The Navigation System Integration and Kalman Filter Toolbox provides a variety of functions and examples for users to perform both loose and tightly-coupled integration of inertial navigation systems (INS) with satellite-based navigation systems such as GPS. The toolbox also provides examples of stand-alone GPS kalman filter architectures. See the tabs above for examples of the following:
  • GNSS-only Kalman Filters
  • State-Space INS Error Modeling
  • Trajectories for GNSS/INS Simulations
  • Loosely-Coupled GNSS/INS
  • Tightly-Coupled GNSS/INS
  • Loose vs. Tight under Degraded Satellite Visibility
  • Closed-Loop Filtering

GPS-only Kalman Filters

The NSI&KF Toolbox provides example programs that illustrate the three basic forms of GPS (or SatNav) only Kalman filters:

5-State Filter for very low-dynamic applications

The 5-state filter models three position states and two clock states and is only appropriate for extremely low dynamic applications (i.e., hiking). The example shown here is for a static receiver in a low multipath environment. Noise is simulated on the pseudorange measurements but the effects of the troposphere and ionosphere are assumed to have been reduced through standard correction models.

To set a baseline, an ordinary least squares (OLS) solution was performed first:

GPS OLS Estimation Errors

 

The effects of the atmospheric biases are clearly observed in the vertical position error (z) and the clock bias estimation error (b). High frequency noise and medium frequency multipath effects are observed as well.

The 5-state Kalman filter produces the following:

GPS 5-State Kalman Estimation Errors

The atmospheric biases and multipath effects are still present but the filter has clearly reduced the noise significantly. Although not illustrated in this figure, this basic Kalman filter has an advantage over the OLS solution in that the filter automatically weights the measurements properly according to their contribution to the dilution of precision (DOP). In other words, the filter automatically takes the geometry into account in its estimate.

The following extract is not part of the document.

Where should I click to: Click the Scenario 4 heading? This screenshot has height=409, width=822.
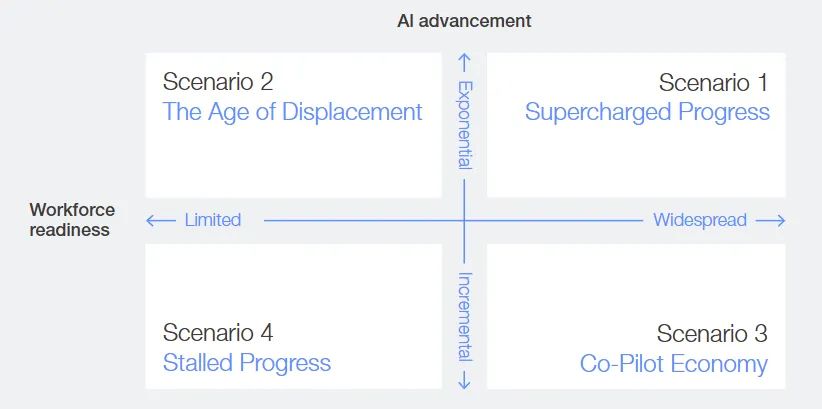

8-State Filter for low-dynamic applications

The 8-state filter adds three velocity states to the 5-state filter. This allows the 8-state filter to accommodate low dynamic applications. A trajectory with a 180 degree turn is used to investigate the performance of the filter:

True and Estimated Trajectories

The position error is small, as expected:

GPS 8-State Extended Kalman Filter Estimation Errors

The velocity error, however, is affected by the turn since it represents medium dynamics rather than low dynamics:

GPS 8-State Extended Kalman Filter Estimation Errors

11-State Filter for medium-dynamic application

The 11-state filter adds three acceleration states to the 8-state filter and thus better accommodates the medium dynamic trajectory:

GPS 11-State Extended Kalman Filter Position Estimation Errors

GPS 11-State Extended Kalman Filter Velocity Estimation Errors

State-Space INS Error Modeling

Inertial error modeling is at the heart of all inertial integration filters. The NSI&KF Toolbox provides a stand-alone inertial state-space error model. The user can specify arbitrary combinations of gyro and accel bias errors along with initial position, velocity and attitude errors. The model can then be executed to determine how these combination of ‘input’ errors propagate into position/velocity/attitude errors over time. The example below shows the error propagation for the case of an INS (initially level and pointed north) with a 100 micro-g body x-axis accel bias and a 0.01 deg/hr body y-axis gyro bias:

Inertial State Space Error Modeling Position Error

Inertial State Space Error Modeling Velocity Error

Inertial State Space Error Modeling Attitude Error

Trajectories for GNSS/INS Simulations

The NSI&KF utilizes trajectory profiles generated by the INS Toolbox. For the examples listed in the accompanying pages here, a short (11 minutes) and a long (45 minutes) profile are used:

Short Profile

Trajectory Graph Horizontal

 

Trajectory Graph Velocity

Trajectory Graph Attitude

Long Profile 

The long profile (used in the ‘feedback’ example) is just an extension of the short profile:

Flight Path Trajectory

Flight Path Altitude

 

 

Loosely-Coupled GNSS/INS

The NSI&KF provides functions and example programs supporting loosely-coupled GNSS/INS integration. An 18-state filter example models the nine inertial error states (position, velocity, attitude) along with 3 accel bias states, 3 gyro bias states and 3 GNSS position bias states. The short (i.e., 11 minute) trajectory profile [SEE "Trajectories" TAB ABOVE] was used. A nav-grade INS was modeled and the GPS measurements were corrupted by noise, ionospheric delay, tropospheric delay and multipath. A random walk model was used to simulate receiver clock drift.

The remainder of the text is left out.